Seeing is believing: 75% of American adults use plastics every day to see, whether that’s using eyeglass frames, lenses or contact lenses, which are typically made of plastic.
The blue wrap: In nearly every healthcare setting, from the dentist’s chair to a surgical suite, so-called blue wrap is used to protect equipment. Why? The polypropylene-based material fights microbial contamination and resists liquids, which makes it critical given that healthcare providers rely on sterilization to protect equipment and patients.
Plastic is hip: One of the most common surgeries in the United States and Europe—hip replacements—used metal-on-metal sockets for years. Today, new hip socket designs are made with carbon fiber–reinforced polyetheretherketone (PEEK) plastic that has demonstrated superior strength, wear resistance and compatibility with other parts to mimic the joint and function of the human hip.
The 99.99% solution: Approximately five to 10% of hospital patients contract hospital-related infections in the United States, potentially extending their hospital stay and increasing the cost of care. Plastics are being made with antimicrobial additives that repel or even kill bacteria: Current generation antimicrobial plastics can reduce bacteria by up to 99.99%. They are used in everything from catheters to hospital room doorknobs.

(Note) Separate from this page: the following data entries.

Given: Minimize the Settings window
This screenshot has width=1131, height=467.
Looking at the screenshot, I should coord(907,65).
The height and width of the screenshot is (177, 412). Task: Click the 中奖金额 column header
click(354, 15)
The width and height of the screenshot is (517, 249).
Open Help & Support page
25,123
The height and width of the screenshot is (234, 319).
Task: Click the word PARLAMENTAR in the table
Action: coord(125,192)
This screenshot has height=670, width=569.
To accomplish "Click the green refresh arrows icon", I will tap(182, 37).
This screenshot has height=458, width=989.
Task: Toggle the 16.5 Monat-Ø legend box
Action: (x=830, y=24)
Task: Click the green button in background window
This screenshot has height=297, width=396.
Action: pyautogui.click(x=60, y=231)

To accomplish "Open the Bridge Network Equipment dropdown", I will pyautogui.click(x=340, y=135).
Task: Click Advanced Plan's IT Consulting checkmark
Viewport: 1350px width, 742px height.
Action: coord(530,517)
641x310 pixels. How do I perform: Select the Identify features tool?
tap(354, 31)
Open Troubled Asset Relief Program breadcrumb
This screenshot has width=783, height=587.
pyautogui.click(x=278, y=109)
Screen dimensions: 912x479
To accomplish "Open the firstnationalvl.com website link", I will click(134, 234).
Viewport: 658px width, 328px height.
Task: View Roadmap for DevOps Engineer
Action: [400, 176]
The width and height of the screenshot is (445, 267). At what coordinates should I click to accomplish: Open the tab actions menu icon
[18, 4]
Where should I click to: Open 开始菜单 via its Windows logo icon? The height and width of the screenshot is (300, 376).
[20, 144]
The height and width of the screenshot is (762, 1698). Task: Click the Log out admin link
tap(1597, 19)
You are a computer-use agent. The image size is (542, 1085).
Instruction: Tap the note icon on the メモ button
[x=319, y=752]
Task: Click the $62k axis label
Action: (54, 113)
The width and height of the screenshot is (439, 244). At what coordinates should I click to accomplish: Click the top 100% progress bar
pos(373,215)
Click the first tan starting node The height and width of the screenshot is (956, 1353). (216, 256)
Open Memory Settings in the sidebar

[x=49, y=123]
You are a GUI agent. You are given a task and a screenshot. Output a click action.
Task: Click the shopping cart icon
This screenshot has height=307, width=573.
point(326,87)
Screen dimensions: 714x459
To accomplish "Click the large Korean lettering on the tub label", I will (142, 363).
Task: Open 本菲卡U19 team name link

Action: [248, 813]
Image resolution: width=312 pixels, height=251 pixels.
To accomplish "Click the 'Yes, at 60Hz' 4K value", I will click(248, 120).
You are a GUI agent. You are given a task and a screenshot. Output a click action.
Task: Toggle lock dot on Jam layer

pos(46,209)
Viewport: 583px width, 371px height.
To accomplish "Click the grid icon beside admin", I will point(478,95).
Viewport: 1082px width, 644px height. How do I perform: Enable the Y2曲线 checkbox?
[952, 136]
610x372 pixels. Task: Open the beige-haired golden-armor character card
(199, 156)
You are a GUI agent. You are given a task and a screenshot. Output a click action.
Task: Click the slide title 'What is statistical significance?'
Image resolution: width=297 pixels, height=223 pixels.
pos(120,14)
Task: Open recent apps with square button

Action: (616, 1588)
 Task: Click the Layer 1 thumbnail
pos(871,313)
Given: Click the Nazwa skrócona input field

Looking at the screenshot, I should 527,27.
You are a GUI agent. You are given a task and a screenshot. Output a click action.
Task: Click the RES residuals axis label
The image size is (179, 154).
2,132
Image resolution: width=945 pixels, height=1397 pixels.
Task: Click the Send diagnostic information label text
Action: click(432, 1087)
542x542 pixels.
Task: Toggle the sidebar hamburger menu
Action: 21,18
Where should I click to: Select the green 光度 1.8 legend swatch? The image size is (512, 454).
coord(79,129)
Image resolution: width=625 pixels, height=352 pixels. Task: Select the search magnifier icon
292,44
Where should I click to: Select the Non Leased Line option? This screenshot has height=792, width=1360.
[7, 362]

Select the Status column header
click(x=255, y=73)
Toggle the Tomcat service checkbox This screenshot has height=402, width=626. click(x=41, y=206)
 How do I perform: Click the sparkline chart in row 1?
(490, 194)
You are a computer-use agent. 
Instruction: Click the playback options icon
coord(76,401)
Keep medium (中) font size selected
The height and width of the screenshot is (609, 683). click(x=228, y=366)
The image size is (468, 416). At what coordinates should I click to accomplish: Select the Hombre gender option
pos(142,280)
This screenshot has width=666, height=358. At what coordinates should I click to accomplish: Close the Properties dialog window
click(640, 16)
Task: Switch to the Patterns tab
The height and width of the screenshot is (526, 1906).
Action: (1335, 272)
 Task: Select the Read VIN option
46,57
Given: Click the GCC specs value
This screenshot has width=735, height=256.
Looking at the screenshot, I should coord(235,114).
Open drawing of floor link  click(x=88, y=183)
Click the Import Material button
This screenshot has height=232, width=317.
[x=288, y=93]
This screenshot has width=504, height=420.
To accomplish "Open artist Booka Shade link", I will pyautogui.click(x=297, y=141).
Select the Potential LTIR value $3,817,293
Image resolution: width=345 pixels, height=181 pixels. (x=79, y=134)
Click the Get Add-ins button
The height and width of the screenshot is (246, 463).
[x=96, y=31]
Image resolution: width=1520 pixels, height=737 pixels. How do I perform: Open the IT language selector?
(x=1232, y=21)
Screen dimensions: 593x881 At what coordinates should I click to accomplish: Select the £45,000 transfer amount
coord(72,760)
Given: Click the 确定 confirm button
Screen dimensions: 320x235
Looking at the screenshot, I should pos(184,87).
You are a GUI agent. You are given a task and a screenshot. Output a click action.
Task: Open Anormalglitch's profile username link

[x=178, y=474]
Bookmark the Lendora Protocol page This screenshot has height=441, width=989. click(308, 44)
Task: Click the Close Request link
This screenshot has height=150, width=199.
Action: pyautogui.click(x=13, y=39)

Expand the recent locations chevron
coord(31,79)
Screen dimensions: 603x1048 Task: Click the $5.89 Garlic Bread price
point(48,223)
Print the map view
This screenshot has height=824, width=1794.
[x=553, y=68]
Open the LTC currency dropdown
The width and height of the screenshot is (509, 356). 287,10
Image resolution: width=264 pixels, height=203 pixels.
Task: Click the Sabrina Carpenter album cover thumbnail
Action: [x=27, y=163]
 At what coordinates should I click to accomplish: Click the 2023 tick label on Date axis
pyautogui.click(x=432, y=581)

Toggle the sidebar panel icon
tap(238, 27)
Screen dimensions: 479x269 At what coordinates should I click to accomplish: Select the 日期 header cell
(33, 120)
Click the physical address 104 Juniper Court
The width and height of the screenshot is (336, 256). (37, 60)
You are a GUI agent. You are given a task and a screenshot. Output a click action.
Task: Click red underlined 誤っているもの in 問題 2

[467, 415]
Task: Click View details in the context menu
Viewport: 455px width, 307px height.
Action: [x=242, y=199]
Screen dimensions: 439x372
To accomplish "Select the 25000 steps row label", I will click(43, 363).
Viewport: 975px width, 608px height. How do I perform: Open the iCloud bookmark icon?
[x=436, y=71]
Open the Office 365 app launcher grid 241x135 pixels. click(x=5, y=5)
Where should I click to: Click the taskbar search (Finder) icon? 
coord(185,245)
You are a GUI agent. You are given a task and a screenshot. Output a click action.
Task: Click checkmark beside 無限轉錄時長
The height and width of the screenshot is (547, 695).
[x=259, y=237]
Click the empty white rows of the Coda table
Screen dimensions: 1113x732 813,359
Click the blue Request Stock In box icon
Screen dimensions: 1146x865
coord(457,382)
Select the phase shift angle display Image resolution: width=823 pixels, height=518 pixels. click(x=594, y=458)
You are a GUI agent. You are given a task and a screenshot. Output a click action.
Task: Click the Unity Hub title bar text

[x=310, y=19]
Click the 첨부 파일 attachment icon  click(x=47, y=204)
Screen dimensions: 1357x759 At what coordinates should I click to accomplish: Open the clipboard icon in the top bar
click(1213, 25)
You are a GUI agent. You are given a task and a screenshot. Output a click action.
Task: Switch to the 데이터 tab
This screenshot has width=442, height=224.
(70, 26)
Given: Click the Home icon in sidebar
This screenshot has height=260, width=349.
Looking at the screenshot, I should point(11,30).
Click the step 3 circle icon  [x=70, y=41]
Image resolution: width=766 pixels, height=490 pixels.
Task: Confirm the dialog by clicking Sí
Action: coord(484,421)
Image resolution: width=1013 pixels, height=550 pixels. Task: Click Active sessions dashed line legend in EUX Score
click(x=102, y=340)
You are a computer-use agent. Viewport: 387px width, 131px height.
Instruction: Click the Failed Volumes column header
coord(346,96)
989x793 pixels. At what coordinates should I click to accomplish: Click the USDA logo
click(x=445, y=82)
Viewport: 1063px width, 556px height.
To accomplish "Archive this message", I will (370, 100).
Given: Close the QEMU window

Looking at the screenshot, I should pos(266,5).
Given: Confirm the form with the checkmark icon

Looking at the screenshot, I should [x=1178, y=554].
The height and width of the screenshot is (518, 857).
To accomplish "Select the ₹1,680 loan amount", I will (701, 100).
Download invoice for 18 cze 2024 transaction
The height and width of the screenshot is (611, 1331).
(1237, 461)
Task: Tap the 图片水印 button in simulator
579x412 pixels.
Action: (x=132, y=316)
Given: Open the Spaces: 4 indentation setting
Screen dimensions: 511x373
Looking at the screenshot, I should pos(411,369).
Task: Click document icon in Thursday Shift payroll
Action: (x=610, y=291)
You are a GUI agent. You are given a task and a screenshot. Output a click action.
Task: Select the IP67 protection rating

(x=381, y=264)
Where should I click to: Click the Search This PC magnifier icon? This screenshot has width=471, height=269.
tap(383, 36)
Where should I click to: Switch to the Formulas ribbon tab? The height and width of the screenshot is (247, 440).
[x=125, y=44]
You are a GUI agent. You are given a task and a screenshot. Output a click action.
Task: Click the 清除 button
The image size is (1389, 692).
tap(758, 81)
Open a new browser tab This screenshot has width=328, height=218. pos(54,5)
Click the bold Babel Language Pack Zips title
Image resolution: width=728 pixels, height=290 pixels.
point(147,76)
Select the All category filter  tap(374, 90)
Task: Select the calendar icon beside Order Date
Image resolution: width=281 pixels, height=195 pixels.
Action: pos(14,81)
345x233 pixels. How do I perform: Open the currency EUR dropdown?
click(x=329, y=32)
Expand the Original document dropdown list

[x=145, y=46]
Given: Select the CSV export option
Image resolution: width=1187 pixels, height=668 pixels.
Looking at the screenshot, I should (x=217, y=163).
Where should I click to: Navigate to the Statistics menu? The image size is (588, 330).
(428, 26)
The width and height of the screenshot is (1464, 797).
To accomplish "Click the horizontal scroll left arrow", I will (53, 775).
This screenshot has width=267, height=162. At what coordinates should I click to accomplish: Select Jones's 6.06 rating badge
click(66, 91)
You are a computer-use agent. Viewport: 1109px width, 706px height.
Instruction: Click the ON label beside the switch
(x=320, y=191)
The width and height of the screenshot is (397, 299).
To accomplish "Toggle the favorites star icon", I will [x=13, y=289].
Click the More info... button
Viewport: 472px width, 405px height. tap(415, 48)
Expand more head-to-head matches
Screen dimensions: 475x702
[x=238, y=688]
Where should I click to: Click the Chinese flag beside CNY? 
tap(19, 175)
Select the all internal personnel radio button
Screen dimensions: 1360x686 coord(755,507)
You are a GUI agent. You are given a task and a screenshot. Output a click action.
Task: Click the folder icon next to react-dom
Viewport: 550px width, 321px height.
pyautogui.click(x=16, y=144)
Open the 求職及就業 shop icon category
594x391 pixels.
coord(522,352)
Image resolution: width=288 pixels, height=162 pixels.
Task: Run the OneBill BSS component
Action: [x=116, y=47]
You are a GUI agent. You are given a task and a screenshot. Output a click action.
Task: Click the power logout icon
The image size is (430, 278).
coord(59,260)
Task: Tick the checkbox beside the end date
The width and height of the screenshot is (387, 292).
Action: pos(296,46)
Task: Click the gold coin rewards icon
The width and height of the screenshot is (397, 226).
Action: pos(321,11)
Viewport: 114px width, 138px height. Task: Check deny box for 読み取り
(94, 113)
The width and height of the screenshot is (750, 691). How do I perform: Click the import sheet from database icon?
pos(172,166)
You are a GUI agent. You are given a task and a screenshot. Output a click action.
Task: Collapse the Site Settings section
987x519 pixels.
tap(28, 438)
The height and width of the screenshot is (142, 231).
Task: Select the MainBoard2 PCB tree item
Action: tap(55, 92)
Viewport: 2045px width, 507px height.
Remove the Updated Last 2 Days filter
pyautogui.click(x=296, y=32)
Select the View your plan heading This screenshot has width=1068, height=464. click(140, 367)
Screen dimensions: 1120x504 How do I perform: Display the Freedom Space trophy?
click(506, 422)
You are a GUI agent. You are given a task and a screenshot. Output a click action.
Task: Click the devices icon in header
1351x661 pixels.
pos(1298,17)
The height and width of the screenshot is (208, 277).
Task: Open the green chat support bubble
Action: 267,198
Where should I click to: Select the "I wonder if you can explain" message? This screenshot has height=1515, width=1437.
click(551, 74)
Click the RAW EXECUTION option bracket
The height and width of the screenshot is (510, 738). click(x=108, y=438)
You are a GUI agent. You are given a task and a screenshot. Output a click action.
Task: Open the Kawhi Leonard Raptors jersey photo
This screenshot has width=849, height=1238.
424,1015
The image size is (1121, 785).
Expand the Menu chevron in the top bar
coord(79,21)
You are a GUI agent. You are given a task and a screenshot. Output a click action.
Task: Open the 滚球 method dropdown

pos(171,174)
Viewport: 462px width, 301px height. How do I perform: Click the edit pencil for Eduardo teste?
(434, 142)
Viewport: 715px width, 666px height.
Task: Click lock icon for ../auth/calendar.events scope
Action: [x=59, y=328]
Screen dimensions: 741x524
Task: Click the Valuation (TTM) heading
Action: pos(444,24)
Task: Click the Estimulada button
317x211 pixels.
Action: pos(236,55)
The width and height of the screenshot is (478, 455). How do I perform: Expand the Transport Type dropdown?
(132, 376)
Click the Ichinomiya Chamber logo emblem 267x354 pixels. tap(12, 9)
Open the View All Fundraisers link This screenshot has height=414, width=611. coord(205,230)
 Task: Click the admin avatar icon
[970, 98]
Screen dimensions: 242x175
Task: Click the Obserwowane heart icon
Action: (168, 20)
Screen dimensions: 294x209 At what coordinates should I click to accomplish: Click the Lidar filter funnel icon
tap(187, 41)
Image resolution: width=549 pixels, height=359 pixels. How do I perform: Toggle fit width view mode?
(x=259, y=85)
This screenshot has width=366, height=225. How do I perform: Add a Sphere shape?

Healthcare waste can—and should—be recycled: About 85% of hospital waste is noninfectious, according to the World Health Organization, and a bulk of that is recyclable. Yet, most of these materials have traditionally been landfilled or burned, and some haulers are reluctant to take some medical materials. While waste-reduction efforts need to be balanced with patient and provider safety, there are real efforts to improve landfill diversion of plastic medical devices. For instance, in 2017, Cleveland Clinic facilities reported recycling 33% of their waste. The Cleveland Clinic recycled 194 tons of plastic.